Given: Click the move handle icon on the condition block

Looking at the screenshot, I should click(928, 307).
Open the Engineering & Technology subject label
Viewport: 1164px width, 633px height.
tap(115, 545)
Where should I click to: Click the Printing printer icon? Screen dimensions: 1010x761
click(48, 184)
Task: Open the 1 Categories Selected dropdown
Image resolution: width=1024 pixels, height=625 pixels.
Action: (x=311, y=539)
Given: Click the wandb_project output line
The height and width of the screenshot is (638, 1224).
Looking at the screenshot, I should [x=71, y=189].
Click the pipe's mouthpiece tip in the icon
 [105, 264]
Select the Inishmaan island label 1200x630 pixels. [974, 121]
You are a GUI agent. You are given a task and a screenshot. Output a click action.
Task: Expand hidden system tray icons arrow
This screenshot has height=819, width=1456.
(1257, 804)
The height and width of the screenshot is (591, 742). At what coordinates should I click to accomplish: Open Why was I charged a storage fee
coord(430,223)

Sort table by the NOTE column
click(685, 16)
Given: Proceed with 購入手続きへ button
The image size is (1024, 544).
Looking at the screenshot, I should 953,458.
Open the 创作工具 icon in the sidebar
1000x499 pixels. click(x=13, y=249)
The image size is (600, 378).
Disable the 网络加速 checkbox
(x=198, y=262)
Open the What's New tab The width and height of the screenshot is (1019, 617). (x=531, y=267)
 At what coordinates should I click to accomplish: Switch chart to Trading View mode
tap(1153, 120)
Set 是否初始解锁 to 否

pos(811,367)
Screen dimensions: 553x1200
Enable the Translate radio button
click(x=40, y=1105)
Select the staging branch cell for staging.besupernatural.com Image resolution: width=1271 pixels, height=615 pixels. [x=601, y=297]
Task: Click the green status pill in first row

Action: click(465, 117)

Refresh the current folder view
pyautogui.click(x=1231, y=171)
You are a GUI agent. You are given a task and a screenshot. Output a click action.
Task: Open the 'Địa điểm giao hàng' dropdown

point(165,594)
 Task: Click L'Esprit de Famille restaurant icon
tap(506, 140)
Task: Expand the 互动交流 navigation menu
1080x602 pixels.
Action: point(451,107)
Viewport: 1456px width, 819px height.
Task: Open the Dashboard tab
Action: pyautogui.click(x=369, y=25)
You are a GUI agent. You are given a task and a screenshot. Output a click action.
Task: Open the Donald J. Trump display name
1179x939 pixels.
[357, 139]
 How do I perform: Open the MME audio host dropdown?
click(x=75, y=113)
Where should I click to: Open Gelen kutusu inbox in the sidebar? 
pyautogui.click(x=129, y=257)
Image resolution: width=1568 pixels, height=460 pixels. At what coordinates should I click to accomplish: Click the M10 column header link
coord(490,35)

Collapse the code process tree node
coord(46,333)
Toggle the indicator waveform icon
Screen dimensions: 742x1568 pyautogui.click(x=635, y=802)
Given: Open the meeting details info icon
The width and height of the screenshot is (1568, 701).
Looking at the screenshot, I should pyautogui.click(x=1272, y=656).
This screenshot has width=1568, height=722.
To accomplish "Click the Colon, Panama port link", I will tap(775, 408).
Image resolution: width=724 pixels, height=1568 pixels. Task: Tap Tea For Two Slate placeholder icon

Stated problem: Copy out the rows starting with the line that contains "Where should I click to: Open" and going on through the line that contains "coord(490,35)", keeping every line the same.

Final result:
Where should I click to: Open Gelen kutusu inbox in the sidebar? 
pyautogui.click(x=129, y=257)
Image resolution: width=1568 pixels, height=460 pixels. At what coordinates should I click to accomplish: Click the M10 column header link
coord(490,35)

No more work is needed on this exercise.